#### Required work
Retype the listing that follows, exactly as written.

#### Extracted material

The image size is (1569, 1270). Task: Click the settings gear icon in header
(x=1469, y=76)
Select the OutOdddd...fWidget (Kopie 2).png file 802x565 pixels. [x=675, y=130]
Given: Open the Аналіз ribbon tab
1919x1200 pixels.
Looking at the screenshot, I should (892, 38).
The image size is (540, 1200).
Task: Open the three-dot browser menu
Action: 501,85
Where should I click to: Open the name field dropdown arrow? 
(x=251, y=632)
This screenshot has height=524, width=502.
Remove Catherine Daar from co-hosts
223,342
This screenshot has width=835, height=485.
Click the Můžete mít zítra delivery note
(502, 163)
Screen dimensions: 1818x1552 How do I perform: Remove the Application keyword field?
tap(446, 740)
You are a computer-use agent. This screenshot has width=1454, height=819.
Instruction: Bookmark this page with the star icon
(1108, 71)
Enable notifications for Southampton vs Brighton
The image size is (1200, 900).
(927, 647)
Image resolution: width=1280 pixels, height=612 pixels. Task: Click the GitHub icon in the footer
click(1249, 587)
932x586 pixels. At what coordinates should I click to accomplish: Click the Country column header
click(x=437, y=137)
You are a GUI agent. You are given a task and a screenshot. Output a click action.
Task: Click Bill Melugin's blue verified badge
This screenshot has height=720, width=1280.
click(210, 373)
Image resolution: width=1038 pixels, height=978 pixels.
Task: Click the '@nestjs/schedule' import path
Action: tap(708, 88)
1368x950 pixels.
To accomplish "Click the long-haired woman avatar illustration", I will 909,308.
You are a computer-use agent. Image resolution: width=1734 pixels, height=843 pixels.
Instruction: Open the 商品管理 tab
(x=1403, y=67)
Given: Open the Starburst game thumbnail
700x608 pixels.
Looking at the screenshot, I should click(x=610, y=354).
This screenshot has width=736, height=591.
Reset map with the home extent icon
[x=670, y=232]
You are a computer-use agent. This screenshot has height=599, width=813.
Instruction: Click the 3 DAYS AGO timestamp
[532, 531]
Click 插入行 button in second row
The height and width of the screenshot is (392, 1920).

#### Solution to the exercise
The image size is (1569, 1270). Task: Click the settings gear icon in header
(x=1469, y=76)
Select the OutOdddd...fWidget (Kopie 2).png file 802x565 pixels. [x=675, y=130]
Given: Open the Аналіз ribbon tab
1919x1200 pixels.
Looking at the screenshot, I should (892, 38).
The image size is (540, 1200).
Task: Open the three-dot browser menu
Action: 501,85
Where should I click to: Open the name field dropdown arrow? 
(x=251, y=632)
This screenshot has height=524, width=502.
Remove Catherine Daar from co-hosts
223,342
This screenshot has width=835, height=485.
Click the Můžete mít zítra delivery note
(502, 163)
Screen dimensions: 1818x1552 How do I perform: Remove the Application keyword field?
tap(446, 740)
You are a computer-use agent. This screenshot has width=1454, height=819.
Instruction: Bookmark this page with the star icon
(1108, 71)
Enable notifications for Southampton vs Brighton
The image size is (1200, 900).
(927, 647)
Image resolution: width=1280 pixels, height=612 pixels. Task: Click the GitHub icon in the footer
click(1249, 587)
932x586 pixels. At what coordinates should I click to accomplish: Click the Country column header
click(x=437, y=137)
You are a GUI agent. You are given a task and a screenshot. Output a click action.
Task: Click Bill Melugin's blue verified badge
This screenshot has height=720, width=1280.
click(210, 373)
Image resolution: width=1038 pixels, height=978 pixels.
Task: Click the '@nestjs/schedule' import path
Action: tap(708, 88)
1368x950 pixels.
To accomplish "Click the long-haired woman avatar illustration", I will 909,308.
You are a computer-use agent. Image resolution: width=1734 pixels, height=843 pixels.
Instruction: Open the 商品管理 tab
(x=1403, y=67)
Given: Open the Starburst game thumbnail
700x608 pixels.
Looking at the screenshot, I should click(x=610, y=354).
This screenshot has width=736, height=591.
Reset map with the home extent icon
[x=670, y=232]
You are a computer-use agent. This screenshot has height=599, width=813.
Instruction: Click the 3 DAYS AGO timestamp
[532, 531]
Click 插入行 button in second row
The height and width of the screenshot is (392, 1920).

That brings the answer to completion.